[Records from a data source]
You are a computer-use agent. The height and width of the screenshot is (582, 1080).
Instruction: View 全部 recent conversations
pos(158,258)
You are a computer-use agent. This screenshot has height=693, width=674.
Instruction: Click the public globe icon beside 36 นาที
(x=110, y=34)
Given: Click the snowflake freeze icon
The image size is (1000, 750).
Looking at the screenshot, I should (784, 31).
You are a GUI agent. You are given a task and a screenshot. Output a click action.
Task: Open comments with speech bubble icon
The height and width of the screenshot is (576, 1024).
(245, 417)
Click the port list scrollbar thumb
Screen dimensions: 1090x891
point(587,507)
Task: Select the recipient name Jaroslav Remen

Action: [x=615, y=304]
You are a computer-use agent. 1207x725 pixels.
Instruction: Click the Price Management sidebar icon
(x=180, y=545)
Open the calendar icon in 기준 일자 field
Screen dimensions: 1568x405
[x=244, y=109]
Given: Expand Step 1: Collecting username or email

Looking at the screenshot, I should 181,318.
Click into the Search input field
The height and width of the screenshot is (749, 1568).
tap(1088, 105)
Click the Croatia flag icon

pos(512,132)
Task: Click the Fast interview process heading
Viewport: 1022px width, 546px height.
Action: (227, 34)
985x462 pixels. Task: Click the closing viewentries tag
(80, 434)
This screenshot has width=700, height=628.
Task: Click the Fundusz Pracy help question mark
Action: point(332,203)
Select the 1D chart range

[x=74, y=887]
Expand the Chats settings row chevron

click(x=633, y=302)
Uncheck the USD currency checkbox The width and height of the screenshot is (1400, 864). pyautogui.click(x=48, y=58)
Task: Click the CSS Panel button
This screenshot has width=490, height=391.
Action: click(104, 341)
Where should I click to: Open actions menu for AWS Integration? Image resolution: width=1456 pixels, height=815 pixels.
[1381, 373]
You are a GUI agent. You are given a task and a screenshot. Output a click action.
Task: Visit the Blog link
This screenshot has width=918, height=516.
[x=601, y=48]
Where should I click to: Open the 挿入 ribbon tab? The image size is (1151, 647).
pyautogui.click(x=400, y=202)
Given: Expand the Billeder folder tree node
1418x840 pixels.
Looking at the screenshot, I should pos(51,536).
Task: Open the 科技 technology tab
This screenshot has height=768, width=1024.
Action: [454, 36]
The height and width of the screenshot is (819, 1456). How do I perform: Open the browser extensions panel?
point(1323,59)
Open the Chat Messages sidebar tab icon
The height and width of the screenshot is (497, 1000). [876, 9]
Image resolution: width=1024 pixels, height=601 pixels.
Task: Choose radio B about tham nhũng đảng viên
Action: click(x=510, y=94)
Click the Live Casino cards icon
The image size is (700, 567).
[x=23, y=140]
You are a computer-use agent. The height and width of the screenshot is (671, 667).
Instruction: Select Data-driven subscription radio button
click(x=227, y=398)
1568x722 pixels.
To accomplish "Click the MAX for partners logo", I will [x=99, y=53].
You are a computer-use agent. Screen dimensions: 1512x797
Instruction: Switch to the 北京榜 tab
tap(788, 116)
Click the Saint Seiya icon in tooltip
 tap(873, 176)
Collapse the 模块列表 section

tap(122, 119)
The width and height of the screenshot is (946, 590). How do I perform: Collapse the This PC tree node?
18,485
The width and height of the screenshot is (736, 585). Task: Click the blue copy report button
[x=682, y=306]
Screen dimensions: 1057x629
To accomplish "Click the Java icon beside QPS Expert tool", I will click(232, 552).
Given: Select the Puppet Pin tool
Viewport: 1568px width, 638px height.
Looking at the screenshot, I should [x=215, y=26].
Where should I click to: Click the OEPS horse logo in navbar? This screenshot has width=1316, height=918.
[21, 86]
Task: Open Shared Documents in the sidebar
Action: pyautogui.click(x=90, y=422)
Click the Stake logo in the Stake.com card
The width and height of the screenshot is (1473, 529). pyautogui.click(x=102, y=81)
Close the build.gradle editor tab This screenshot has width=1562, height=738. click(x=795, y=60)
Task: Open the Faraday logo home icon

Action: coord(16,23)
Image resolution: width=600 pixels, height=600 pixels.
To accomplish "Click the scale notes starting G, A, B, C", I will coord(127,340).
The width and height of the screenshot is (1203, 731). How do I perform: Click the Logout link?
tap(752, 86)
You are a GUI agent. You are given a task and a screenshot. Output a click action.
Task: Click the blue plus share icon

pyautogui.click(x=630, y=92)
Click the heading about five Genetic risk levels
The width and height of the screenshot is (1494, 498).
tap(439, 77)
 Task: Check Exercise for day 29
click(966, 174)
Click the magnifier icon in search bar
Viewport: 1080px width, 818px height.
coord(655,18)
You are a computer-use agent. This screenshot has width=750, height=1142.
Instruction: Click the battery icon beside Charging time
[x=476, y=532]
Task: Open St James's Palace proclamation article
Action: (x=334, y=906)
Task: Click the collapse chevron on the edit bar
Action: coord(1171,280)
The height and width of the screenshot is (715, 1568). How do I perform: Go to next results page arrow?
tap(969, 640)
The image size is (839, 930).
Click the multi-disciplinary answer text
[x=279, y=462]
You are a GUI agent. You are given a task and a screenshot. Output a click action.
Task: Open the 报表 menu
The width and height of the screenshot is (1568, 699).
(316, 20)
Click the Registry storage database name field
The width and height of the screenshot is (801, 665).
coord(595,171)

▶ **PROBLEM**
Only lines with the word "agent" are wanted. Find and copy them from the records above.

▶ **RESPONSE AREA**
You are a computer-use agent. The height and width of the screenshot is (582, 1080).
You are a computer-use agent. This screenshot has height=693, width=674.
You are a GUI agent. You are given a task and a screenshot. Output a click action.
You are a computer-use agent. 1207x725 pixels.
You are a GUI agent. You are given a task and a screenshot. Output a click action.
You are a computer-use agent. The height and width of the screenshot is (671, 667).
You are a computer-use agent. Screen dimensions: 1512x797
You are a GUI agent. You are given a task and a screenshot. Output a click action.
You are a computer-use agent. This screenshot has width=750, height=1142.
You are a GUI agent. You are given a task and a screenshot. Output a click action.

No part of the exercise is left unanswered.